COMPETITOR COMPARISON:
{comp_block}

SCORE TRENDS (previous → current):
{trend_block}

Produce:
1. Position summary (leader/contender/niche/high performer quadrant)
2. Strengths to amplify in messaging (where we beat competitors)
3. Weaknesses to address (where competitors beat us)
4. Specific messaging updates (what to say differently this quarter)
5. Review generation strategy (how to improve review volume and scores)
6. Competitive talking points for sales"""}).json()

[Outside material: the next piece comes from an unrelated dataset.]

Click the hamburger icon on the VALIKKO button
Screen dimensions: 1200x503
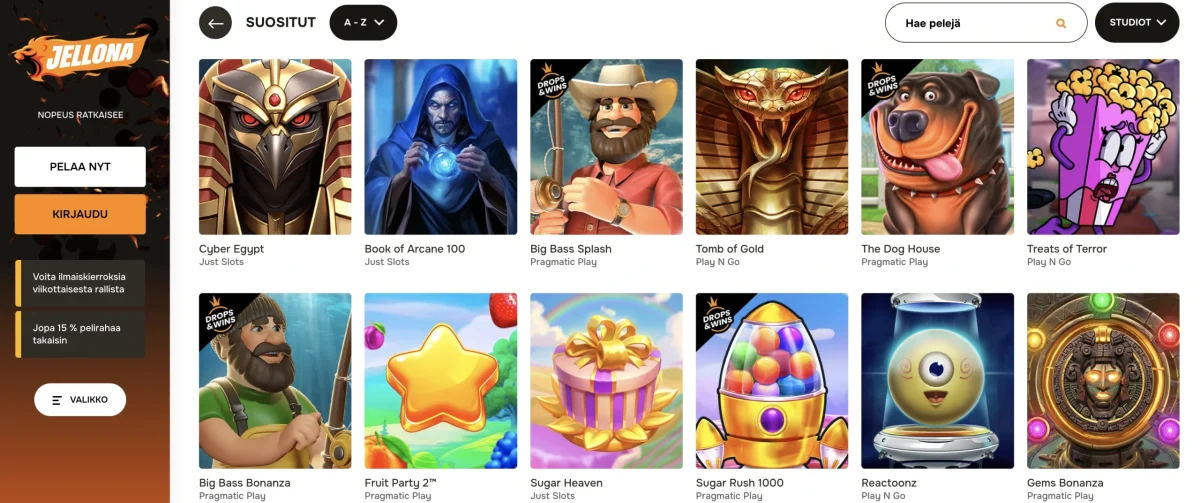(57, 400)
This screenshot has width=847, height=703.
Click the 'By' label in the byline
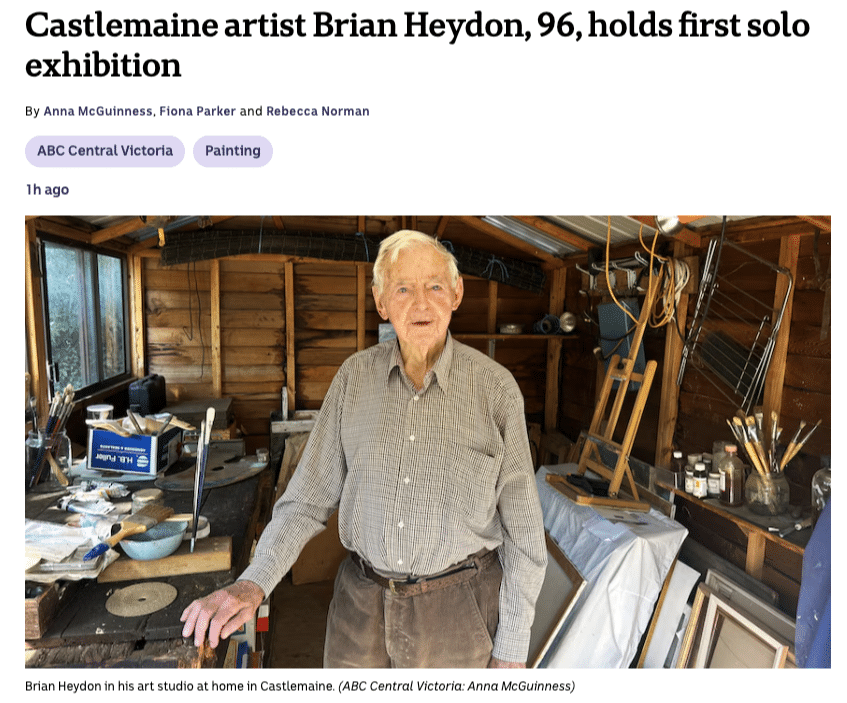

print("=== G2 Market Positioning Analysis ===")
print(analysis.get("content", "")[:2000])

Example Output

=== G2 Market Positioning Analysis ===

## Position: High Performer (moving toward Leader)
Satisfaction: 89 (top 10% in category). Market Presence: 42 (below leader threshold of 60).
Gap: Need 50+ more reviews and enterprise logos to reach Leader quadrant.

## Strengths to Amplify
- Satisfaction score 89 vs CompetitorA's 76 — "Highest-rated in category on G2"
- Implementation score rising (+3) — "Fastest time-to-value in our category"
- Average rating 4.7 vs category avg 4.2 — "4.7/5 on G2 — rated by real users"

## Weaknesses to Address
- Market Presence 42 vs CompetitorA's 78 — they have 3x our review volume
- Implementation dropped 1pt — investigate onboarding complaints

## Messaging Updates This Quarter
- Homepage: Add G2 badge + "Highest satisfaction score in category"
- Sales decks: Replace old competitor comparison with current G2 data
- Email signatures: "Rated 4.7/5 on G2 | 200+ reviews"
- Paid ads: Test "G2 High Performer" badge in creative

## Review Generation Strategy
- In-app prompt after positive NPS (7+) → G2 review link
- CSM ask after successful QBR → "Would you share your experience on G2?"
- Target: 50 new reviews this quarter to cross Leader threshold

Error Handling

Find your G2 product ID via GET /products?filter[name]=YourProduct or from your G2 admin dashboard URL.
Not all products have all score types. Newer products may lack satisfaction_score until they reach the minimum review threshold (typically 10+).
G2 API doesn’t provide historical scores. Store scores in your database on a weekly/monthly schedule to build trend data.